> **Exercise description**: Gather every line of the records below that contains the string "icon", and copy each such line in full.
● ● ● ● ●
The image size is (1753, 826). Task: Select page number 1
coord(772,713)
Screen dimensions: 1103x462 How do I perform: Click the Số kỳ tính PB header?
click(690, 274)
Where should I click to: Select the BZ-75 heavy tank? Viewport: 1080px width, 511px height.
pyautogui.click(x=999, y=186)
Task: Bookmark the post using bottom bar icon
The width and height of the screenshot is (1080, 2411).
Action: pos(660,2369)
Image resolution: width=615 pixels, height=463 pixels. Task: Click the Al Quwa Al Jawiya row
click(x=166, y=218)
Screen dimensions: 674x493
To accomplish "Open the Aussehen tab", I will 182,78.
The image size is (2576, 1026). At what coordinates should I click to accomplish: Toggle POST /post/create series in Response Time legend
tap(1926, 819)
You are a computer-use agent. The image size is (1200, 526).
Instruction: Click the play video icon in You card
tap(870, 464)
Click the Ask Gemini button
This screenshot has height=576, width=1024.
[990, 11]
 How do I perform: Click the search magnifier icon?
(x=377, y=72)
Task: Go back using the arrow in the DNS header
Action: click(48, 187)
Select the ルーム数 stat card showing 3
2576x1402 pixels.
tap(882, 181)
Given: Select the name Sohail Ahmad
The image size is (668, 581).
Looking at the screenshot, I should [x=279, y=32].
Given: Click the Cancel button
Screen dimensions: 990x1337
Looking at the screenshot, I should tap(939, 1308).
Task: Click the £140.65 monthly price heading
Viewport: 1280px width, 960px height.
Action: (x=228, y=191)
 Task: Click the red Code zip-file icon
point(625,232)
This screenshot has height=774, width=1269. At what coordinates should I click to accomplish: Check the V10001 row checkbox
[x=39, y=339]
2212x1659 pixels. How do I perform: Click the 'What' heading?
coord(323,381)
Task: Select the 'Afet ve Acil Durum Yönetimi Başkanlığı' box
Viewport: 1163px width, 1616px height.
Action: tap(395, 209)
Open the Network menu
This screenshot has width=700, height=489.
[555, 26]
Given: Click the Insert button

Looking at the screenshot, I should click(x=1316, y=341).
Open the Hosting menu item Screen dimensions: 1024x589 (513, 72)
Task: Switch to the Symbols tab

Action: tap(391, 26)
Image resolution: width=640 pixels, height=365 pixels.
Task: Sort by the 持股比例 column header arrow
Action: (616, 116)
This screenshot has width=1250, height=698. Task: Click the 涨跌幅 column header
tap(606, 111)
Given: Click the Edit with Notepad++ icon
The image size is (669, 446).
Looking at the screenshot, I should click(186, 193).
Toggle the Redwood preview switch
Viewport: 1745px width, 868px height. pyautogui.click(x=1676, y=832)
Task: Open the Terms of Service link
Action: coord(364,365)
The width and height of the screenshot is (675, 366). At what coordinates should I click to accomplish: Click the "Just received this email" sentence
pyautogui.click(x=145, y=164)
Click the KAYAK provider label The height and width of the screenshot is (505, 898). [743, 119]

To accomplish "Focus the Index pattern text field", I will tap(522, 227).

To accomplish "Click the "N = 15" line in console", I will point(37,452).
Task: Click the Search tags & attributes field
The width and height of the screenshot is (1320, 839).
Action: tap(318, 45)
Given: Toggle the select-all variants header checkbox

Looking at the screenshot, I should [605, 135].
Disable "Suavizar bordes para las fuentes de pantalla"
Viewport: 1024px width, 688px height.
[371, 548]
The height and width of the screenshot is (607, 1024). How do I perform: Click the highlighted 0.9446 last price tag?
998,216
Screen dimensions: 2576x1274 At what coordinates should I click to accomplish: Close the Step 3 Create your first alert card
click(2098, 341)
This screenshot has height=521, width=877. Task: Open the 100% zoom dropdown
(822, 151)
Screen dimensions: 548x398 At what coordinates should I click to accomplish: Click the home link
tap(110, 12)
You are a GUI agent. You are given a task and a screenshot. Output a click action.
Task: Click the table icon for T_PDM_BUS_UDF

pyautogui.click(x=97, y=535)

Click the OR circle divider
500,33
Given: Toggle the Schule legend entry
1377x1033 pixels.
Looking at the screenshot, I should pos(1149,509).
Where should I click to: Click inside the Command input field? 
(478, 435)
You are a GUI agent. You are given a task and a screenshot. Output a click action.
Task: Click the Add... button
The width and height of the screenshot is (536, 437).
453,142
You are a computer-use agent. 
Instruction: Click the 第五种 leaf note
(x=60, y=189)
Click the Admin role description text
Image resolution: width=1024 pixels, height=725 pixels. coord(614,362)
● ● ● ● ●
> **Completed exercise**:
Task: Bookmark the post using bottom bar icon
Instruction: Click the play video icon in You card
 How do I perform: Click the search magnifier icon?
 Task: Click the red Code zip-file icon
Given: Click the Edit with Notepad++ icon
Task: Click the table icon for T_PDM_BUS_UDF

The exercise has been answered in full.